Haiti-born Berlin-based artist Jean-Ulrick Désert has been awarded the inaugural Wi Di Mimba Wi Prize. The award – open to artists of colour based in Germany – set up by the foundation AKB Stiftung and SAVVY Contemporary, will each year allocate a working grant of €30,000, as well as provide funds to support the making of a new artwork. The jury on this year’s panel were: Bassam El Baroni (curator, art critic, lecturer), Karina Griffith (artist and film maker), Otobong Nkanga (artist), Mirjami Schuppert (curator, and coordinator of WDMW for AKB Stiftung) and Bonaventure Soh Bejeng Ndikung (SAVVY Contemporary).
Désert was shortlisted with Karimah Ashadu, Ana Paula Oliveira Martins dos Santos and Lerato Shadi.

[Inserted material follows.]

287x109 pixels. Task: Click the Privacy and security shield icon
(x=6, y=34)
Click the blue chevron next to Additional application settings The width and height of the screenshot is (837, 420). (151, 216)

In a statement on choosing Désert as the winner, the jury said that he ‘figuratively pokes, prods and tickles the grotesque characters he plays on screen and in public places to provoke lingering affective responses to Black experiences in Europe.’
In his own statement, Désert said: ‘The prize arrives for me at a critical time – in my art-practice and for us collectively. We are in a moment where we have reached a global pivoting point. A fulcrum hinged on a virus and our options for collective actions of creative production and experiences. Outside of crisis, I am often reminded of the concrete advice given to me thirty years ago by the late Okwui Enwezor: ‘Create relevant work.’ And during crisis, as we are in now, the cultural works fulfill their critical function in the social framework.’